The plantings will be local ecotype plants native to their regions in Virginia. The list will likely vary slightly region by region, and I'm not sure a list for each region has been established yet. The test plots at Dale City consisted of:
- Common milkweed (asclepias syriaca)
- Swamp milkweed (asclepias incarnata)
- New England Aster (Aster nova-angliae)
- Purple Coneflower (Echinacea purpurea)
- Joe Pye (Eupatorium maculatum)
- Beebalm/Oswego Tea (Monarda didyma)
- Bergamot (Monarda fistulosa)
- Wrinkle-leaved Goldenrod (Solidago rugosa)
- Stiff Goldenrod (Solidago rigida)
- Blue-stem Goldenrod (Solidago caesia)
- New York Ironweed (Vernonia noveboracensis)
- Hoary Mountain Mint (Pycnanthemum incanum)
- Black-eyed Susan (Rudbeckia fulgida 'Goldsturm')
How are these plants going to be managed? Surely after a few years they will eventually become overgrown and unsightly, and will end up being mowed or sprayed when people start complaining about them.
Most of these roadside plantings aren't designed to look like a tidy flower bed, but are being treated more like a meadow restoration project.
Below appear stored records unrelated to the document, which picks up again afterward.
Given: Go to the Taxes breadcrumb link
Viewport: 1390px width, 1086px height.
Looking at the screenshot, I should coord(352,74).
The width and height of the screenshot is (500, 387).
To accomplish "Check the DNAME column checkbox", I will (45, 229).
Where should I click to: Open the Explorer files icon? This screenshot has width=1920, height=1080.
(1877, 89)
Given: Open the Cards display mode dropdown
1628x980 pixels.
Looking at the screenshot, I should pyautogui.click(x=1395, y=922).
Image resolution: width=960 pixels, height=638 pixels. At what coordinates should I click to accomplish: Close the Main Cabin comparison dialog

These habitats will become naturalized over time. This project will take at least a few years to implement plantings throughout the state, so the roadways planted will be in various stages. This staggering will help spread out the use of funds for initial plantings and for the continued maintenance.
If Loudoun Wildlife is working with VDOT, does that mean all of the funds for this program are only going to be used in Loudoun County, VA?
No- absolutely not. Nicole from LWC is spearheading this effort, but new pollinator projects have already begun in South West Virginia and Dale City. Volunteers from local organizations are also helping with the effort- Native Plant Societies, Dominion Power, etc.
How do we know funds that are raised for this program are really being used for this program?
The verbiage in the legislation will designate that the funds raised for this program can only be used for this program. This will be a very expensive program to implement statewide- as projected, it is incredibly unlikely that there would be any overages, i.e. leftover money hanging around and then being used on something else.